I can't comment about the programming language aspect, but here is the logical aspect. A sequent is an expression of the form
$$ A_1,\ldots,A_n \vdash B_1,\ldots,B_m $$
whose meaning is "if $A_1,\ldots,A_n$ hold then one of $B_1,\ldots,B_m$ holds", that is
$$ (A_1 \land \cdots \land A_n) \to (B_1 \lor \cdots \lor B_m). $$
Sequent calculus is nice since its laws enjoy a certain symmetry between the two sides that reflects the de Morgan symmetry between AND and OR.

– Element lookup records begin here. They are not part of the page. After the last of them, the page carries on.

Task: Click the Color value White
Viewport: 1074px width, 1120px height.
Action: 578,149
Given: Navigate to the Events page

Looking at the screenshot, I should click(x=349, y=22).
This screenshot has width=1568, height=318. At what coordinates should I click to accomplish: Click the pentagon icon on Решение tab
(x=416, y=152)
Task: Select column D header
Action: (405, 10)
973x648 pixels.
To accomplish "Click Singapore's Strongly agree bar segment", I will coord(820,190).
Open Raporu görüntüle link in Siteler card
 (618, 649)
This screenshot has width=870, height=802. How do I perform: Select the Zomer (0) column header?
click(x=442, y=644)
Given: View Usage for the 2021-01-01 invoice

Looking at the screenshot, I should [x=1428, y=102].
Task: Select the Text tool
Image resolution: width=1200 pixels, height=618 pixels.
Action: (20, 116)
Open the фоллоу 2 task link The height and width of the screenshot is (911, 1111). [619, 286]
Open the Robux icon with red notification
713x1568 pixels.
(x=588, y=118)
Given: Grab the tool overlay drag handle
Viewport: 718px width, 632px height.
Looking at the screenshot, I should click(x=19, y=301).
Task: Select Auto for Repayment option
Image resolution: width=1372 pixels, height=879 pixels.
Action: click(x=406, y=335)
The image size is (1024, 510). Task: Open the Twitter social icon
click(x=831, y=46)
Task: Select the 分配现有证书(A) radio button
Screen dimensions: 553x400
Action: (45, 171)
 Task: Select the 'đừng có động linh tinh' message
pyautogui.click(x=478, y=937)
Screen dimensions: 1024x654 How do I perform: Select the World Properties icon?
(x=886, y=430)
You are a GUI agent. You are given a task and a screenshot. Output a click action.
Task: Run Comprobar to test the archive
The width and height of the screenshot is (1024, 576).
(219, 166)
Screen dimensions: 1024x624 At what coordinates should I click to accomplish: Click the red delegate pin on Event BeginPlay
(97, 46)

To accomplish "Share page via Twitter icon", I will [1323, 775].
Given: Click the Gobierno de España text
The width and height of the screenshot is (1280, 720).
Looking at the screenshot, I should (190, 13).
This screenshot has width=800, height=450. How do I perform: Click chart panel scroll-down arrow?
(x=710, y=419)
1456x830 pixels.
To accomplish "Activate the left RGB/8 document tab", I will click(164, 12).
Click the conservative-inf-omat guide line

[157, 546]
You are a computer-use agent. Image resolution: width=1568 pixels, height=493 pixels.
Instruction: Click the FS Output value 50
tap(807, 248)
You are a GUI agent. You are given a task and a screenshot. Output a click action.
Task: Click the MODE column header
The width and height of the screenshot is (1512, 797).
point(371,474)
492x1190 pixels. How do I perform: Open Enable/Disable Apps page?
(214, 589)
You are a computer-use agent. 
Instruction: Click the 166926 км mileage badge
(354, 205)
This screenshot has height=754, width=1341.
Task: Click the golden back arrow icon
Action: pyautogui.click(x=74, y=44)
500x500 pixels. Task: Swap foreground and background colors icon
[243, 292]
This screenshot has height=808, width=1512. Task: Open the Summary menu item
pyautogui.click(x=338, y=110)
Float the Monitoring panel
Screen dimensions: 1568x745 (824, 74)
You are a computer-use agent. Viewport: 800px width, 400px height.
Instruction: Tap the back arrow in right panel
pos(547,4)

Weakening is the law that states that you can a formula to either side of a sequent. That is, if a sequent $\Gamma \vdash \Delta$ is true (where $\Gamma,\Delta$ are sequences of propositions), then for every formula $X$, both sequents $\Gamma,X \vdash \Delta$ and $\Gamma \vdash \Delta,X$ also hold.
Contraction states that if a formula appears twice one of the sides, then an equivalent sequent is obtained by removing the duplicate. That is, if $\Gamma,X,X \vdash \Delta$ then also $\Gamma,X \vdash \Delta$, and similarly for duplicates on the other side.
One more structural rule, permutation, allows us to reorder formulas: if $\Gamma,X,Y,\Delta \vdash E$ then also $\Gamma,Y,X,\Delta \vdash E$, and the same for the other side.